Archaeological culture of coastal Iberia

The Asturian culture is an Epipalaeolithic or Mesolithic archaeological culture identified by a single form of artefact: the Asturian pick-axe, and found only in coastal locations of Iberia, especially in Eastern Asturias and Western Cantabria. It is believed that the Asturian tool was used for seafood gathering, and the sites where they are found are associated with very large shell-middens (concheros in Spanish), which can fill caves to the ceiling.

In other respects the culture is similar to the preceding Azilian of the area, which also extended further to the east along the coast. Whether there is an overlap in dating between Azilian and Asturian sites has been much discussed. Two concheros begin at 9280±440 BP, whereas Azilian dates come to an end after about 9500 BP. End dates for concheros include 7000 and 6500 BP.

==Way of life==
The Asturian pick-axe tool is made from quartzite cobbles on average 8.5 cm long, which have been given a point at one end, which patterns of wear show was the part brought into contact in use. It is an exception to generalized microlithism of this time. The most likely use was for detaching limpets from rock. Bone tools and other types of bladed stone tools are noticeably rare around middens. There are also shell-middens in Azilian sites, but the geology is somewhat different, giving abundant flint but not quartzite, as well as broader river estuaries with mussels and oysters, easier to collect, and more palatable, than limpets.

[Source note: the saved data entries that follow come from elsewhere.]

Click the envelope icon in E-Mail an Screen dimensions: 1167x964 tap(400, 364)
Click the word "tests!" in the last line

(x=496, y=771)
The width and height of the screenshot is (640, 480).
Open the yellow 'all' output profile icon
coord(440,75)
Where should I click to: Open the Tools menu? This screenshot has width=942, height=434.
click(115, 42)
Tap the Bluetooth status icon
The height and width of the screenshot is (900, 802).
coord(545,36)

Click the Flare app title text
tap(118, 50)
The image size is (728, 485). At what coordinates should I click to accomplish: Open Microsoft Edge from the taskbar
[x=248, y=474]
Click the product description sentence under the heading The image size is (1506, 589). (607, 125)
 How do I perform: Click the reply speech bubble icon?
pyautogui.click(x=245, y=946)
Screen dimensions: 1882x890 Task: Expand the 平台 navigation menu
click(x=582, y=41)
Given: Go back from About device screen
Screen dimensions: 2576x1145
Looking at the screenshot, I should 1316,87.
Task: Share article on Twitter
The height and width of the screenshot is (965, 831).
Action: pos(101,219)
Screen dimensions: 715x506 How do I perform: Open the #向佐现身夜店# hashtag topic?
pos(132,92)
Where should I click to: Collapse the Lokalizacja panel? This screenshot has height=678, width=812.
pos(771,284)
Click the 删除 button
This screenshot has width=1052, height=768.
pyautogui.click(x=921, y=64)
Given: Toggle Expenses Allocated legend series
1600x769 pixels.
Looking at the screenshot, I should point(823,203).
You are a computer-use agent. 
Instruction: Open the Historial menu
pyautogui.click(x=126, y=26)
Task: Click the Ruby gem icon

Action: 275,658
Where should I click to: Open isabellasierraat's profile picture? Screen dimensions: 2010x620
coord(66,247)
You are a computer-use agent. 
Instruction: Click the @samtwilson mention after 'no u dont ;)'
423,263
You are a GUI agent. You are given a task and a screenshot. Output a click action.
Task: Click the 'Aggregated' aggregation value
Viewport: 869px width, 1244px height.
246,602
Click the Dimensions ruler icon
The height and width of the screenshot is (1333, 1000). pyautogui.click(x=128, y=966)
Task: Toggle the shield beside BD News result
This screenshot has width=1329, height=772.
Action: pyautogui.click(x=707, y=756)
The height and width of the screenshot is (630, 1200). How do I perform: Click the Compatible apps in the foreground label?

There has been discussion in recent decades as to whether coastal "Asturian" sites where pick-axes have been found reflect a seasonal or permanent occupation. There was a suggestion that seafood was exploited in late winter and early spring, when other food was scarce, and that the population may have moved elsewhere at other times, although as yet there is little evidence of inland sites (in contrast to the Azilian and the Magdalenian before that). Oxygen-isotope studies of shells suggest they were not collected in the summer, though this does not settle the question. There are also plentiful fish remains, with more than twenty marine species at one site.

Red deer was the main mammal game, as well as roe deer, wild boar, aurochs and rarer ibex. The area had become heavily wooded, which gives red deer a more solitary lifestyle than the more open grassland landscape the area had had in the Magdalenian, when they gathered in herds.

The Asturian culture seems not to have produced anything that can be called art, lacking even the Azilian painted pebbles.

==Excavating and naming==
It was first excavated by Ricardo, then Count Vega del Sella, later Duke of Estrada. The name was proposed by the German archaeologist working in Spain, Hugo Obermaier, in his 1916 book El Hombre fósil (translated into English in 1924).